Par cinq arrêts rendus le 18 janvier 2017, la Cour de cassation a rappelé qu'un établissement financier doit apporter la preuve qu'un utilisateur d'un moyen de paiement, qui conteste avoir effectué une opération financière ou un achat, a agi frauduleusement ou a communiqué à un tiers ses données personnelles ou identifiants par négligence.

Certes, les articles L 133-16 et L 133-17 du Code monétaire et financier imposent à l'utilisateur d'un service de paiement de prendre "toute mesure raisonnable pour préserver la sécurité de ses dispositifs de sécurité personnalisés" et d'avertir la banque de toute utilisation non autorisée de son instrument de paiement ou de ses données personnelles.

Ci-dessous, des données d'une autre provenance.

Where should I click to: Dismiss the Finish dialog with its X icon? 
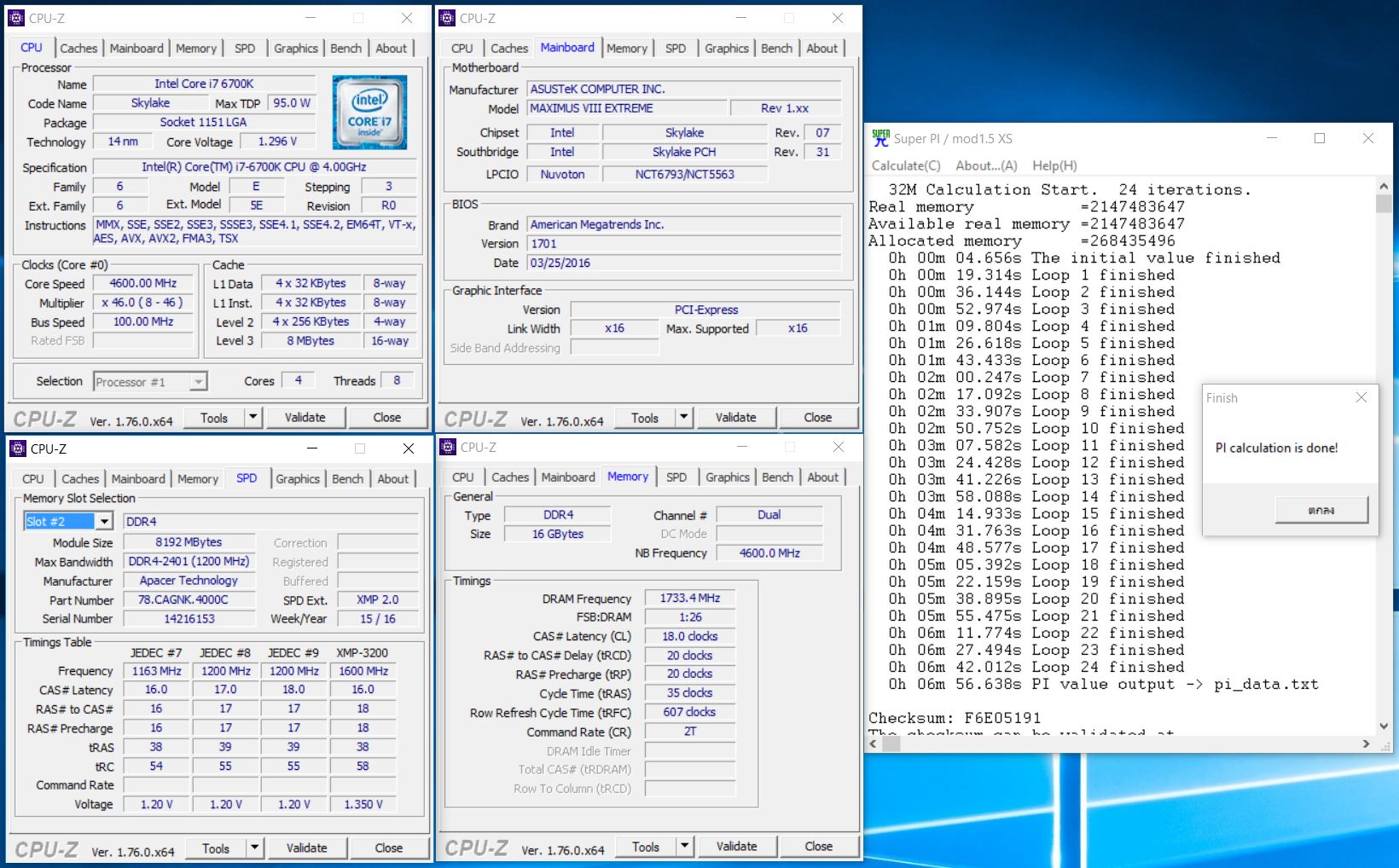pos(1361,397)
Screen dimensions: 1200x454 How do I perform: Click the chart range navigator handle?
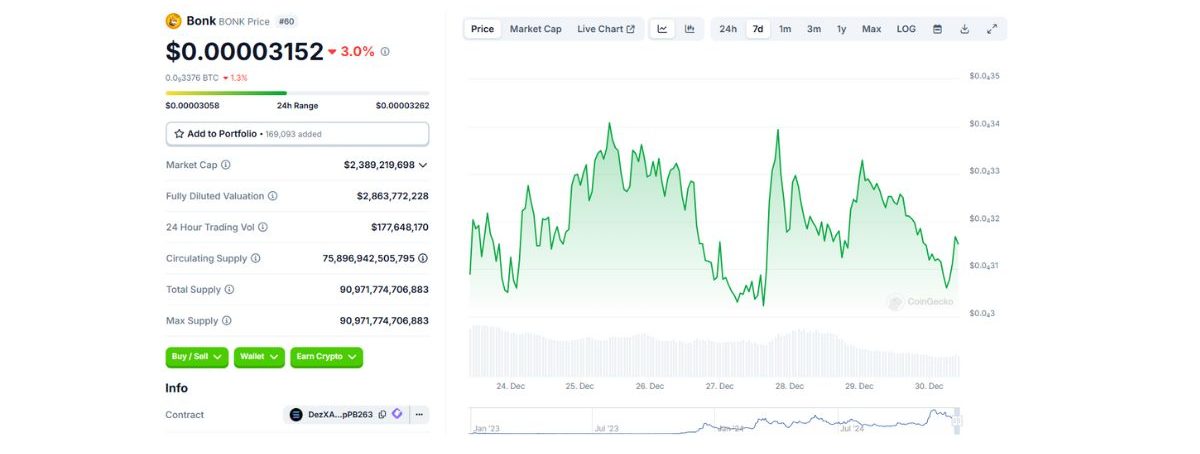click(x=956, y=421)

Toutefois, les articles L 133-19 et L 133-23 du même Code imposent à la banque d'apporter la preuve de la fraude qu'elle invoque ou de la négligence de son client.

Cette preuve ne peut résulter de simples déductions ou du fait que les données confidentielles ont été utilisées pour effectuer des achats frauduleux.

C'est donc à bon droit que les premiers juges ont accueilli les demandes de remboursement, faute pour la banque d'avoir apporté la preuve d'une faute ou d'une négligence du client.